_Problem description_. Copy out the entries that come next, exactly.

Collected data
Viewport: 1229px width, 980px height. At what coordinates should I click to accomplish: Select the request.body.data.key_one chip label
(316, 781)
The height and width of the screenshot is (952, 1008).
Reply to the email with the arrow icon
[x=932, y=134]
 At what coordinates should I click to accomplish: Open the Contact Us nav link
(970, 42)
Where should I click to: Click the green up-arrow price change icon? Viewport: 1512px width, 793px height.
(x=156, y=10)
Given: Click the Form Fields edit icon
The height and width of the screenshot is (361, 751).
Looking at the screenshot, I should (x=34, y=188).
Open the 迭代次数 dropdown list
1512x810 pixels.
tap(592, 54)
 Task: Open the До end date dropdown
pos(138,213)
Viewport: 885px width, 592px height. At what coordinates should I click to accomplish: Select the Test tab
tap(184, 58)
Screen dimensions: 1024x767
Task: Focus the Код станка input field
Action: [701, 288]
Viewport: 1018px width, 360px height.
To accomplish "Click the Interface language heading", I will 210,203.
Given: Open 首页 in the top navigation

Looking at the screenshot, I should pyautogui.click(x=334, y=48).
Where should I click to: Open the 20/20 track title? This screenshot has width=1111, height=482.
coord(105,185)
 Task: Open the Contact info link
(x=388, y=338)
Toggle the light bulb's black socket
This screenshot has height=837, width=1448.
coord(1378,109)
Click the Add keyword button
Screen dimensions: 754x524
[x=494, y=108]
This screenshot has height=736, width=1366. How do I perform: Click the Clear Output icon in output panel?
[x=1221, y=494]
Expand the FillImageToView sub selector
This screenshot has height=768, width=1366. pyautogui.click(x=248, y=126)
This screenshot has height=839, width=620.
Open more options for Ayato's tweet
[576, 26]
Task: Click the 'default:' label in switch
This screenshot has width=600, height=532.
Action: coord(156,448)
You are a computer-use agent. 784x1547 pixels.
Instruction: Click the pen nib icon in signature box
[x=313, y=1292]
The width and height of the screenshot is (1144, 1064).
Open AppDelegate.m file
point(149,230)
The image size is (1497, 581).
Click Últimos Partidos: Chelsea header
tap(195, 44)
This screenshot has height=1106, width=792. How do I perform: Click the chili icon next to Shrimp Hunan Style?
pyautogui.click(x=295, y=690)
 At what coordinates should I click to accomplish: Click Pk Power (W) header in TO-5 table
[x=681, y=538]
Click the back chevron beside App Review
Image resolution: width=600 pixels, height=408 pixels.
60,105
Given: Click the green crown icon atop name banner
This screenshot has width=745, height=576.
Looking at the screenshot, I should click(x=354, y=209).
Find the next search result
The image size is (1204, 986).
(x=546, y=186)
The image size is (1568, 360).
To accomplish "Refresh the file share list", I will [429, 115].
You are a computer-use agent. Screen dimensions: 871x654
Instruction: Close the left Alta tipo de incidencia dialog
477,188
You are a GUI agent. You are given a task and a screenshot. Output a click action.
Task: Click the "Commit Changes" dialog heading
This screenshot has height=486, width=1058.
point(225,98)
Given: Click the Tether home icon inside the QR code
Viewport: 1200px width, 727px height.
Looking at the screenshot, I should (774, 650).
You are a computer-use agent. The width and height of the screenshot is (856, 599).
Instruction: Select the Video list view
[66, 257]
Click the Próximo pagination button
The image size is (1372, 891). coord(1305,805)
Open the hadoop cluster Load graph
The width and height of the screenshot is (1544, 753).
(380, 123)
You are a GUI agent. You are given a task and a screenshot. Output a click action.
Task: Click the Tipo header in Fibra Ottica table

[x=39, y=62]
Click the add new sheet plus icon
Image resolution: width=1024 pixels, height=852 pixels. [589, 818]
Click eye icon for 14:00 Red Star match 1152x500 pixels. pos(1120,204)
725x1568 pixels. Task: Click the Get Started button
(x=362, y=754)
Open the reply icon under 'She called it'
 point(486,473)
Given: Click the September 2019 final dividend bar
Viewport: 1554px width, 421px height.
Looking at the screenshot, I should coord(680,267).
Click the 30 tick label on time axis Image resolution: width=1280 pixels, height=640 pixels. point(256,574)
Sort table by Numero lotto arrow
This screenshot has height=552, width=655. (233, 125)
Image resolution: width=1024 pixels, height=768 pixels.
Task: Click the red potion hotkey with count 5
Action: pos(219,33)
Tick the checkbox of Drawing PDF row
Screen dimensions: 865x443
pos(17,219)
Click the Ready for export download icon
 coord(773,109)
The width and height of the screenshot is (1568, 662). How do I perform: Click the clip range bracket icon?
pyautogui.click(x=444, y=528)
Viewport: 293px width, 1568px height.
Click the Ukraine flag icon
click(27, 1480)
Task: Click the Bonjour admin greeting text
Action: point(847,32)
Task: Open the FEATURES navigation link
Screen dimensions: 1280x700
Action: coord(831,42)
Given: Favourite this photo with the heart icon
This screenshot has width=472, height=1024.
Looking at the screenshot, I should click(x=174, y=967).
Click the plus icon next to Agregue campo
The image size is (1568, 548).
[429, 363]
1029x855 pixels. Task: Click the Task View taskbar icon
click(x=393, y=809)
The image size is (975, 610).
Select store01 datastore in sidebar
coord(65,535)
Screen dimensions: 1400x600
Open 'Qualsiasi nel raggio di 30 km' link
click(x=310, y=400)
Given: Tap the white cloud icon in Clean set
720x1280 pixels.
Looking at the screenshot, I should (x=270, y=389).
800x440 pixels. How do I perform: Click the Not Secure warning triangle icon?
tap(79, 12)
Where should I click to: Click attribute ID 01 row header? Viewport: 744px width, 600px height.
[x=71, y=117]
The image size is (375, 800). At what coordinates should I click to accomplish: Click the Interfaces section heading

_Written answer_.
Viewport: 1229px width, 980px height. At what coordinates should I click to accomplish: Select the request.body.data.key_one chip label
(316, 781)
The height and width of the screenshot is (952, 1008).
Reply to the email with the arrow icon
[x=932, y=134]
 At what coordinates should I click to accomplish: Open the Contact Us nav link
(970, 42)
Where should I click to: Click the green up-arrow price change icon? Viewport: 1512px width, 793px height.
(x=156, y=10)
Given: Click the Form Fields edit icon
The height and width of the screenshot is (361, 751).
Looking at the screenshot, I should (x=34, y=188).
Open the 迭代次数 dropdown list
1512x810 pixels.
tap(592, 54)
 Task: Open the До end date dropdown
pos(138,213)
Viewport: 885px width, 592px height. At what coordinates should I click to accomplish: Select the Test tab
tap(184, 58)
Screen dimensions: 1024x767
Task: Focus the Код станка input field
Action: [701, 288]
Viewport: 1018px width, 360px height.
To accomplish "Click the Interface language heading", I will 210,203.
Given: Open 首页 in the top navigation

Looking at the screenshot, I should pyautogui.click(x=334, y=48).
Where should I click to: Open the 20/20 track title? This screenshot has width=1111, height=482.
coord(105,185)
 Task: Open the Contact info link
(x=388, y=338)
Toggle the light bulb's black socket
This screenshot has height=837, width=1448.
coord(1378,109)
Click the Add keyword button
Screen dimensions: 754x524
[x=494, y=108]
This screenshot has height=736, width=1366. How do I perform: Click the Clear Output icon in output panel?
[x=1221, y=494]
Expand the FillImageToView sub selector
This screenshot has height=768, width=1366. pyautogui.click(x=248, y=126)
This screenshot has height=839, width=620.
Open more options for Ayato's tweet
[576, 26]
Task: Click the 'default:' label in switch
This screenshot has width=600, height=532.
Action: coord(156,448)
You are a computer-use agent. 784x1547 pixels.
Instruction: Click the pen nib icon in signature box
[x=313, y=1292]
The width and height of the screenshot is (1144, 1064).
Open AppDelegate.m file
point(149,230)
The image size is (1497, 581).
Click Últimos Partidos: Chelsea header
tap(195, 44)
This screenshot has height=1106, width=792. How do I perform: Click the chili icon next to Shrimp Hunan Style?
pyautogui.click(x=295, y=690)
 At what coordinates should I click to accomplish: Click Pk Power (W) header in TO-5 table
[x=681, y=538]
Click the back chevron beside App Review
Image resolution: width=600 pixels, height=408 pixels.
60,105
Given: Click the green crown icon atop name banner
This screenshot has width=745, height=576.
Looking at the screenshot, I should click(x=354, y=209).
Find the next search result
The image size is (1204, 986).
(x=546, y=186)
The image size is (1568, 360).
To accomplish "Refresh the file share list", I will [429, 115].
You are a computer-use agent. Screen dimensions: 871x654
Instruction: Close the left Alta tipo de incidencia dialog
477,188
You are a GUI agent. You are given a task and a screenshot. Output a click action.
Task: Click the "Commit Changes" dialog heading
This screenshot has height=486, width=1058.
point(225,98)
Given: Click the Tether home icon inside the QR code
Viewport: 1200px width, 727px height.
Looking at the screenshot, I should (774, 650).
You are a computer-use agent. The width and height of the screenshot is (856, 599).
Instruction: Select the Video list view
[66, 257]
Click the Próximo pagination button
The image size is (1372, 891). coord(1305,805)
Open the hadoop cluster Load graph
The width and height of the screenshot is (1544, 753).
(380, 123)
You are a GUI agent. You are given a task and a screenshot. Output a click action.
Task: Click the Tipo header in Fibra Ottica table

[x=39, y=62]
Click the add new sheet plus icon
Image resolution: width=1024 pixels, height=852 pixels. [589, 818]
Click eye icon for 14:00 Red Star match 1152x500 pixels. pos(1120,204)
725x1568 pixels. Task: Click the Get Started button
(x=362, y=754)
Open the reply icon under 'She called it'
 point(486,473)
Given: Click the September 2019 final dividend bar
Viewport: 1554px width, 421px height.
Looking at the screenshot, I should coord(680,267).
Click the 30 tick label on time axis Image resolution: width=1280 pixels, height=640 pixels. point(256,574)
Sort table by Numero lotto arrow
This screenshot has height=552, width=655. (233, 125)
Image resolution: width=1024 pixels, height=768 pixels.
Task: Click the red potion hotkey with count 5
Action: pos(219,33)
Tick the checkbox of Drawing PDF row
Screen dimensions: 865x443
pos(17,219)
Click the Ready for export download icon
 coord(773,109)
The width and height of the screenshot is (1568, 662). How do I perform: Click the clip range bracket icon?
pyautogui.click(x=444, y=528)
Viewport: 293px width, 1568px height.
Click the Ukraine flag icon
click(27, 1480)
Task: Click the Bonjour admin greeting text
Action: point(847,32)
Task: Open the FEATURES navigation link
Screen dimensions: 1280x700
Action: coord(831,42)
Given: Favourite this photo with the heart icon
This screenshot has width=472, height=1024.
Looking at the screenshot, I should click(x=174, y=967).
Click the plus icon next to Agregue campo
The image size is (1568, 548).
[429, 363]
1029x855 pixels. Task: Click the Task View taskbar icon
click(x=393, y=809)
The image size is (975, 610).
Select store01 datastore in sidebar
coord(65,535)
Screen dimensions: 1400x600
Open 'Qualsiasi nel raggio di 30 km' link
click(x=310, y=400)
Given: Tap the white cloud icon in Clean set
720x1280 pixels.
Looking at the screenshot, I should (x=270, y=389).
800x440 pixels. How do I perform: Click the Not Secure warning triangle icon?
tap(79, 12)
Where should I click to: Click attribute ID 01 row header? Viewport: 744px width, 600px height.
[x=71, y=117]
The image size is (375, 800). At what coordinates should I click to accomplish: Click the Interfaces section heading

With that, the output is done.